Saved data entries:
····················

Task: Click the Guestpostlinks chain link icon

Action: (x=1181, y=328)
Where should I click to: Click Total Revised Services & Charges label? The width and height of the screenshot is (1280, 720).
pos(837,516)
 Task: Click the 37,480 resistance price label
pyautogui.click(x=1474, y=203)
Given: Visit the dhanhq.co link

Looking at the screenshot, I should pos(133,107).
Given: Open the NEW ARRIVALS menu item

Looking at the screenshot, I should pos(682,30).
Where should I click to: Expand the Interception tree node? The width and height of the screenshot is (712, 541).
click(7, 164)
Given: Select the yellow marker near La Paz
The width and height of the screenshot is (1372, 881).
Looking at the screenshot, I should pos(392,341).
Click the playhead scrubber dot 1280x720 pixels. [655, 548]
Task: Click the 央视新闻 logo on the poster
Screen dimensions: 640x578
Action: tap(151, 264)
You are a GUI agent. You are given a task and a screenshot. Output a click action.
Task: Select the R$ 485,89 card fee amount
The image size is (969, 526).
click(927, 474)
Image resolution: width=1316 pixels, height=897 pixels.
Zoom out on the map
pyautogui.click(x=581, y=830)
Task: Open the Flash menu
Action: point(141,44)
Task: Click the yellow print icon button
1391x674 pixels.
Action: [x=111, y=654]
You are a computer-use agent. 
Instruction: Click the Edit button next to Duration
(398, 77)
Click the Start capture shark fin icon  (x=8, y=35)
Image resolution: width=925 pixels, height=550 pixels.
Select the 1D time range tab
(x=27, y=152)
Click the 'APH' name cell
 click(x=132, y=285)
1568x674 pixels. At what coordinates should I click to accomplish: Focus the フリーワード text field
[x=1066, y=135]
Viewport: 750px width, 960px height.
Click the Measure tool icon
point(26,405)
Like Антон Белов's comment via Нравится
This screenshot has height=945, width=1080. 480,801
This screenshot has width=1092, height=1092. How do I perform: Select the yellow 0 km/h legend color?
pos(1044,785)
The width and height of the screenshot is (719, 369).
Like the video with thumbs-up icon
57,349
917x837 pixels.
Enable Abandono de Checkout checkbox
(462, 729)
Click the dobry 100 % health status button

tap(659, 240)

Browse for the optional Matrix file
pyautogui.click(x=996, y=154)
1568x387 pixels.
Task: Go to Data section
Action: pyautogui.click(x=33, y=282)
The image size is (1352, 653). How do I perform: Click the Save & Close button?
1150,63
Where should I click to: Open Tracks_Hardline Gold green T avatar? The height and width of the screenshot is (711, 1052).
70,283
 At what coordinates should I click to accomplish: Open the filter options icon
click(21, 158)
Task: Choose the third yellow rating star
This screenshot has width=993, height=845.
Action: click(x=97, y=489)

····················

### WORK TO BE COMPLETED
All lines of the records containing "resolution" should be shown.

### TASK RESPONSE
Image resolution: width=1316 pixels, height=897 pixels.
Image resolution: width=925 pixels, height=550 pixels.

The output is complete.